Doctor on trial: Opening statements are underway in the trial of a doctor charged with the murder of patients who overdosed. Dr. Hsiu-Ying “Lisa” Tseng prescribed the medications that led to the deaths of three patients. “Enough is enough. Doctors are not above the law,” then-Dist. Atty. Steve Cooley said when Tseng was charged in 2012. The defense argues the doctor should not be held responsible for the decisions of patients. Los Angeles Times

HOUSING

Changing neighborhoods: A new interactive map from UC Berkeley looks at which Bay Area neighborhoods are most at risk of gentrification.

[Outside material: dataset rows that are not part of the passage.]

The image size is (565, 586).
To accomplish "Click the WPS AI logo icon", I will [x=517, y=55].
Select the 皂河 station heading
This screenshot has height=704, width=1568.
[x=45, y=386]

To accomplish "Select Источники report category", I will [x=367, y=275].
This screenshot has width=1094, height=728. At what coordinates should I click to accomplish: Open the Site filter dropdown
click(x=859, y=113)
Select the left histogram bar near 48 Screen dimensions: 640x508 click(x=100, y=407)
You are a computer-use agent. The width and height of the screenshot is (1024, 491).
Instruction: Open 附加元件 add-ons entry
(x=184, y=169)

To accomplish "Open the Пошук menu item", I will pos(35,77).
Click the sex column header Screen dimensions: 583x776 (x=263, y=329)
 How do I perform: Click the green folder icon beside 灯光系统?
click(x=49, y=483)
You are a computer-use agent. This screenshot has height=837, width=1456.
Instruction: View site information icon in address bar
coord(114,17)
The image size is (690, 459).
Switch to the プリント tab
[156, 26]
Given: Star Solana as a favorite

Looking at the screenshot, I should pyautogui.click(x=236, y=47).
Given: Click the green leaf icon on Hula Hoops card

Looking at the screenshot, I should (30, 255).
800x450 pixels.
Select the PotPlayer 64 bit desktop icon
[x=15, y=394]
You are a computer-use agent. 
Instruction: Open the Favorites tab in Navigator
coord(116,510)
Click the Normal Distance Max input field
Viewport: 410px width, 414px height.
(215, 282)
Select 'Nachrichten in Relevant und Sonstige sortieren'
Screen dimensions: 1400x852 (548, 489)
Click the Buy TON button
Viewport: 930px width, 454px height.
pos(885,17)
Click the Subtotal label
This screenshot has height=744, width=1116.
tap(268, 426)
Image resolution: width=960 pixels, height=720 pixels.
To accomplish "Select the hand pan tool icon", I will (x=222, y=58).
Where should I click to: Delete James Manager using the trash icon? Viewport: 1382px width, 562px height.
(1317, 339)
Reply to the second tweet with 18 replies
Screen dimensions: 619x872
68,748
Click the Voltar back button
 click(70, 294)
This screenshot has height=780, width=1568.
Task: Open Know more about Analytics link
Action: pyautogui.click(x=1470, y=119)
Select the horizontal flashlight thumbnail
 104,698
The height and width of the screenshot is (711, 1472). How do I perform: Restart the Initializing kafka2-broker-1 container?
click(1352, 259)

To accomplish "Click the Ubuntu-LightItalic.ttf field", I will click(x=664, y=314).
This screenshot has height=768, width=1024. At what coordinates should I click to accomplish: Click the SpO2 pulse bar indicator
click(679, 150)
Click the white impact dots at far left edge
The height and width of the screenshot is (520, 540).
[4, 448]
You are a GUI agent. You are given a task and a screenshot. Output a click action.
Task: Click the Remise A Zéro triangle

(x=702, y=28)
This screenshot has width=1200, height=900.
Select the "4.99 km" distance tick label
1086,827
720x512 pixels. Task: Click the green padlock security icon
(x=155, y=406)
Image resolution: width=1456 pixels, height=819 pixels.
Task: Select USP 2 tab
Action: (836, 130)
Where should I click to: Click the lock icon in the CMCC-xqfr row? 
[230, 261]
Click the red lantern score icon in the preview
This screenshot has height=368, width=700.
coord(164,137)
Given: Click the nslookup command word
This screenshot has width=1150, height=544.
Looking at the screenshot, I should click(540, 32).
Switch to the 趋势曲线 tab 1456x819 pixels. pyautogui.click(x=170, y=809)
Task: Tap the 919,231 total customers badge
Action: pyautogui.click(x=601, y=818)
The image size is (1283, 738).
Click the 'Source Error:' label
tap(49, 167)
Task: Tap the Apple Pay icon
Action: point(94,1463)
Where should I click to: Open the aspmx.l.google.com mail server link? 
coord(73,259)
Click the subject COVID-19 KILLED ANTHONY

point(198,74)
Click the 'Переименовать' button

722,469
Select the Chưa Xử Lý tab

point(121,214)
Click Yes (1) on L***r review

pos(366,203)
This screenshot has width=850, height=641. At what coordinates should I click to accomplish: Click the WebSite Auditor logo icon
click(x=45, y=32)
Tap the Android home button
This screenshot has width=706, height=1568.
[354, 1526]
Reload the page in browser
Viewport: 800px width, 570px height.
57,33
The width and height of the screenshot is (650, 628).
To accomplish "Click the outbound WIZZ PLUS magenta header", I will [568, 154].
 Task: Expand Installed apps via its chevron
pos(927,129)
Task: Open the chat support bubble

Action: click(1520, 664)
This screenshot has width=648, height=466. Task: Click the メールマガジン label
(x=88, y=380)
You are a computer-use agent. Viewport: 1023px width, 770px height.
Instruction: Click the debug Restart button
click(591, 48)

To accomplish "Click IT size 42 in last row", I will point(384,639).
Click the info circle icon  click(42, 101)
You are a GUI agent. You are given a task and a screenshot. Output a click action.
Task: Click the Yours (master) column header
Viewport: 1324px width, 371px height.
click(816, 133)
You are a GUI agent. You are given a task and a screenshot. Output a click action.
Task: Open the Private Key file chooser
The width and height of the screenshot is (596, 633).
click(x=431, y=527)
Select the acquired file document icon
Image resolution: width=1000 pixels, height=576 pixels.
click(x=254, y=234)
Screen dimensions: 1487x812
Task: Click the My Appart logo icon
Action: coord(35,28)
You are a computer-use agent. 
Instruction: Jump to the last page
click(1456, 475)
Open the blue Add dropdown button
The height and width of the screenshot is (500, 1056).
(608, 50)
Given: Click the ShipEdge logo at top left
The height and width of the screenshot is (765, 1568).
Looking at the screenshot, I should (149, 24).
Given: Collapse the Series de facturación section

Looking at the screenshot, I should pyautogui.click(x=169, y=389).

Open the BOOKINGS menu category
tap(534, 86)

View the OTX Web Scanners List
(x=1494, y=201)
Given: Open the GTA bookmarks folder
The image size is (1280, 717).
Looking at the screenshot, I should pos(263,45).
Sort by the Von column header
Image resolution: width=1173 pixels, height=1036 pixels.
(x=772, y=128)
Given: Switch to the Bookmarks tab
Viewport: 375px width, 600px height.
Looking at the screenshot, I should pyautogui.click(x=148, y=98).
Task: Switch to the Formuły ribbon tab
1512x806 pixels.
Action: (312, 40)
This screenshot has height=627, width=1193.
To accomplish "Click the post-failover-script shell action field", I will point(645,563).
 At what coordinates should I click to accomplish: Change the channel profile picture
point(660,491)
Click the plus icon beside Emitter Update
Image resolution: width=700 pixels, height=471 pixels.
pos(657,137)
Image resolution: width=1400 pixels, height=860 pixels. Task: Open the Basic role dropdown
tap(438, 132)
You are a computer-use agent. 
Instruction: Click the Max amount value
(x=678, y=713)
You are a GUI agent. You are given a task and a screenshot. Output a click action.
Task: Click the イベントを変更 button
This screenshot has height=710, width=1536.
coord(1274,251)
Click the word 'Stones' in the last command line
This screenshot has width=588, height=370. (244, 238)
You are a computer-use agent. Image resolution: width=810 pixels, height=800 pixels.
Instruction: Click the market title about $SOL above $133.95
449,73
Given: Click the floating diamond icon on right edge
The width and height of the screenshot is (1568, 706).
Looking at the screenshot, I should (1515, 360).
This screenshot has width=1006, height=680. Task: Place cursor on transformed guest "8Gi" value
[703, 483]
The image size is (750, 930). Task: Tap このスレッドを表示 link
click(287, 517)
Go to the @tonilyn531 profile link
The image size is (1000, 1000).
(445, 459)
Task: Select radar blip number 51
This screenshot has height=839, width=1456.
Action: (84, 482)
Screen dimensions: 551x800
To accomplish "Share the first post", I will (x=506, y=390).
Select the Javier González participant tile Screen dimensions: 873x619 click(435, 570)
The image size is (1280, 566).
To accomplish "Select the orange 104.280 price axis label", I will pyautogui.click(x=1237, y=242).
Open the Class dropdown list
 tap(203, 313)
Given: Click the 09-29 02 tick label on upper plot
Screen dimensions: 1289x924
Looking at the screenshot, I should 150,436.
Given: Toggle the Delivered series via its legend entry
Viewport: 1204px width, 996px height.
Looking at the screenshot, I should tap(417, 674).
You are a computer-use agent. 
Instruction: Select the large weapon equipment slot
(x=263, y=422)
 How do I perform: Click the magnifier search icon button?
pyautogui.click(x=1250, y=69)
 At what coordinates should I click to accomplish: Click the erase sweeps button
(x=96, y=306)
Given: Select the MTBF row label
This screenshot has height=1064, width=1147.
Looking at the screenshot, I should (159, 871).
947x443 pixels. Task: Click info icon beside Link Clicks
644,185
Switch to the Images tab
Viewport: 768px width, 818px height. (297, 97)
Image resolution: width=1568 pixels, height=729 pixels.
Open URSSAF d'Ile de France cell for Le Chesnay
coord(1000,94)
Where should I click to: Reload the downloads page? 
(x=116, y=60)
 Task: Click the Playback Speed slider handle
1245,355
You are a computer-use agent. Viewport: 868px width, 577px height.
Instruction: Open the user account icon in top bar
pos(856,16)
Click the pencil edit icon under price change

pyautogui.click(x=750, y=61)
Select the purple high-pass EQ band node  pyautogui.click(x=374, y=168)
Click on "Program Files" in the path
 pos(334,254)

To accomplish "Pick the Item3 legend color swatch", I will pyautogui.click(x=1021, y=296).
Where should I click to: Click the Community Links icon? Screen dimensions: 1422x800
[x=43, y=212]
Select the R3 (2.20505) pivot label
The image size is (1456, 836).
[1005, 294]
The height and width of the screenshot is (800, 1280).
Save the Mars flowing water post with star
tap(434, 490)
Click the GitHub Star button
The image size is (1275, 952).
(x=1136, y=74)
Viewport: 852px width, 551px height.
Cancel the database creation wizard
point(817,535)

Among the findings: 53% of low-income households are in areas in danger of displacement. KQED

EDUCATION

Pre-K generation: What is the difference between preschool, transitional kindergarten and expanded transitional kindergarten? If the answers don’t immediately spring to mind, check out this Q&A. Los Angeles Times

Free classes: In Desert Hot Springs, parents and grandparents are riding the school bus to attend free English classes. “Parents are commonly held back because of language abilities. Hopefully, these classes will let them pursue more gainful employment,” said Scott Cooper, a dean at College of the Desert. The Desert Sun

CALIFORNIA CULTURE

Big break: A Cuban baseball player has been camped outside Dodger Stadium for 18 days, hoping for his chance to try out for the team. Loah Linares pointed to Jackie Robinson as inspiration while he works out and waits for his chance to play. “I am black, but I am also Latino, and it doesn't change the fact that I appreciate that kind of history,” he said. LAist

Snack time: Beware. A great white shark took a big bite out of a woman’s surfboard near Morro Strand State Beach. At first, Elinor Dempsey didn't know it was a shark. “It bit my board, realized it wasn’t a dolphin … and I just turned around and just started swimming,” she said. Los Angeles Times

Murals galore: The City Terrace neighborhood of Los Angeles has a rich history of public murals. KCET

GOLDEN STATE PERSPECTIVES

Quiet contract talks: L.A. City Hall has a history of rushing to vote on raises for unionized public employees with little input or analysis, and often with serious financial consequences. Now, budget watchers are once again rightly on edge after an announcement last month by Mayor Eric Garcetti and City Council President Herb Wesson that they had agreed on a tentative contract for half the city’s civilian workforce. Los Angeles Times

Expensive Olympics: The more The Times editorial board knows about Los Angeles’ potential bid for the 2024 Summer Olympic Games, the more it’s worried. Mayor Eric Garcetti’s so-called bid book includes wildly optimistic plans for investments by private-sector partners that in reality haven’t committed anything close to what Garcetti and his team project. It also relies on a $250-million contribution for a state government headed by California’s famously frugal Gov. Jerry Brown. Los Angeles Times

CALIFORNIA ALMANAC

San Francisco will have low clouds and 71 degrees. In Los Angeles, it will be partly sunny and 81. Riverside will be partly sunny and 88. It will be partly sunny and 78 degrees in San Diego.

AND FINALLY

Today's California Memory comes from Jeff Yolles:

I recall one day in February 1984, taking a leisurely walk around the West L.A. neighborhood I worked in. At one point I realized that it was winter, and I was wearing shorts and a T-shirt. I had moved to L.A. from Denver the previous year. It wasn't till then that I realized what a special place I was living in.